--- INPUT FOR THIS TASK ---
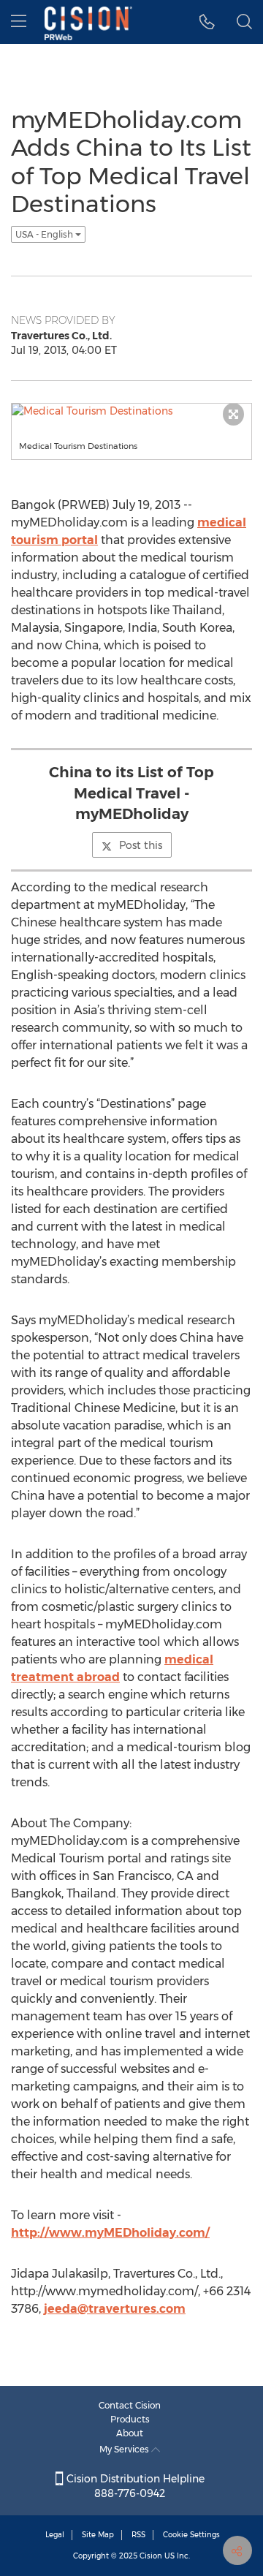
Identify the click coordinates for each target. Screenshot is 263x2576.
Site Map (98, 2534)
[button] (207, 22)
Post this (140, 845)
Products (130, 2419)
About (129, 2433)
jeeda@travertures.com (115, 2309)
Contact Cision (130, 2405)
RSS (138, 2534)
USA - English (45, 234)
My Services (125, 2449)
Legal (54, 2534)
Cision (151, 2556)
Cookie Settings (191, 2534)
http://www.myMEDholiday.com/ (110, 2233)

* * *

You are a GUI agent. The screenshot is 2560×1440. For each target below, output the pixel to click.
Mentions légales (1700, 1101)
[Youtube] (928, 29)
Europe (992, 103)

--- YOUR TASK ---
A single number, please: the count of lines above that contain the string "click".

--- SOLUTION FOR THIS TASK ---
2